## EXERCISE
The answer must be every line below that contains the string "computer".

## LISTED ENTRIES
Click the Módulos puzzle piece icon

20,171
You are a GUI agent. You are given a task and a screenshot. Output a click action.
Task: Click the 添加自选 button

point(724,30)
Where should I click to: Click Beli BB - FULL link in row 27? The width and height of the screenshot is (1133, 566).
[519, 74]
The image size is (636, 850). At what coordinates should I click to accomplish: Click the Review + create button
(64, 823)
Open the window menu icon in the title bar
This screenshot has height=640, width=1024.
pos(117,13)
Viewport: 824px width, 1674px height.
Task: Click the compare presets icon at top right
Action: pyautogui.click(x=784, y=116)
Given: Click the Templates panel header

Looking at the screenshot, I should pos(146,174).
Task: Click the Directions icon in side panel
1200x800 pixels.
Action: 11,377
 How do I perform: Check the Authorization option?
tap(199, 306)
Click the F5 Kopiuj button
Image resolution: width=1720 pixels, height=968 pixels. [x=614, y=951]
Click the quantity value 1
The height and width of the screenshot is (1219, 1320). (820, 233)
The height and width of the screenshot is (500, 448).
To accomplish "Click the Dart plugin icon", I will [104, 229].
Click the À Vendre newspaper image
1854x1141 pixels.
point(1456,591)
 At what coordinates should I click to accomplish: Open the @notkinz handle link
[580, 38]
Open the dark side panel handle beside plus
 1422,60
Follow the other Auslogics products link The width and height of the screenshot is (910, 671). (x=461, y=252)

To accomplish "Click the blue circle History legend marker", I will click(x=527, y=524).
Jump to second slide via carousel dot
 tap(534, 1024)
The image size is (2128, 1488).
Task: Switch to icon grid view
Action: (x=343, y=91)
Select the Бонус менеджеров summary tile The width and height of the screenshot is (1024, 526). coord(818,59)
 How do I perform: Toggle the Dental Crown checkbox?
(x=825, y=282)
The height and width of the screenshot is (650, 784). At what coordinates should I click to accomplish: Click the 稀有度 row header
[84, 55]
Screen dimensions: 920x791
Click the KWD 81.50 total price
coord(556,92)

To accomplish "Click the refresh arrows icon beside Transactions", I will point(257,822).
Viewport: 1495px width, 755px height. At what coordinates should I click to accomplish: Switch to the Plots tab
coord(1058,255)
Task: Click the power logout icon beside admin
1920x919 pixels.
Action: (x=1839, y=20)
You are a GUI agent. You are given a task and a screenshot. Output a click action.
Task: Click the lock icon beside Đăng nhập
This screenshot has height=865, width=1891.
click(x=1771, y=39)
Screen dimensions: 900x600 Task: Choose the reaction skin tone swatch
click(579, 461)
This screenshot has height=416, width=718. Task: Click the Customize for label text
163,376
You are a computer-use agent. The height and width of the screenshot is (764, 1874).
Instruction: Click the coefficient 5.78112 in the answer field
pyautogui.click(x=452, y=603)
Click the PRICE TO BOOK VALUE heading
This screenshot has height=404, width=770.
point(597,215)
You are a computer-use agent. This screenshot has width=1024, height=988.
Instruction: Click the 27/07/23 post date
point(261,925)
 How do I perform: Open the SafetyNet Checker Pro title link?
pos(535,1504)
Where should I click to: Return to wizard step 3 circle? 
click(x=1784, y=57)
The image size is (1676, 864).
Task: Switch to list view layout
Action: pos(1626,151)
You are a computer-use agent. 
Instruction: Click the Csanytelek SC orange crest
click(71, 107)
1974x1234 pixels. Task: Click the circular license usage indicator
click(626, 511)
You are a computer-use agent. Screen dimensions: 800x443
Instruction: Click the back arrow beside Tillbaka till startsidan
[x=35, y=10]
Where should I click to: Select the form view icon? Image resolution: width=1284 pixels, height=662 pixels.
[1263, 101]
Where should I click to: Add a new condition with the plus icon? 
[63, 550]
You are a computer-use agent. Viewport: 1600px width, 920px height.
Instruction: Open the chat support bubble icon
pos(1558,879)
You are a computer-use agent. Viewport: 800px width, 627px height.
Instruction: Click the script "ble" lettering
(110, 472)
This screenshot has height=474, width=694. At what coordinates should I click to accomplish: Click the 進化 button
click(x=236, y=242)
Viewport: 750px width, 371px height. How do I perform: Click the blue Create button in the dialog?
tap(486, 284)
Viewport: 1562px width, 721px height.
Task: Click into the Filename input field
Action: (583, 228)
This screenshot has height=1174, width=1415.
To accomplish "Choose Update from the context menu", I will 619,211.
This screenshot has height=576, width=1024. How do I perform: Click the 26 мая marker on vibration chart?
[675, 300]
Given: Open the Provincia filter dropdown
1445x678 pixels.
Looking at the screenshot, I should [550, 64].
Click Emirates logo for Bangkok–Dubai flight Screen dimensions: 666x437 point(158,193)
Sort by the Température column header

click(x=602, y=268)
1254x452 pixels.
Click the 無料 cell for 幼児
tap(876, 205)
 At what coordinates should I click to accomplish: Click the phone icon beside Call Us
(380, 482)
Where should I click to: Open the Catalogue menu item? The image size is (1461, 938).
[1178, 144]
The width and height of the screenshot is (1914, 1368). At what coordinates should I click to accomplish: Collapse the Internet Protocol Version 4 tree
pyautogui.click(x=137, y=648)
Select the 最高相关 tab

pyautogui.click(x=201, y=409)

## OUTPUT BELOW
You are a computer-use agent. The height and width of the screenshot is (764, 1874).
You are a computer-use agent. This screenshot has width=1024, height=988.
You are a computer-use agent. 
You are a computer-use agent. Screen dimensions: 800x443
You are a computer-use agent. Viewport: 1600px width, 920px height.
You are a computer-use agent. Viewport: 800px width, 627px height.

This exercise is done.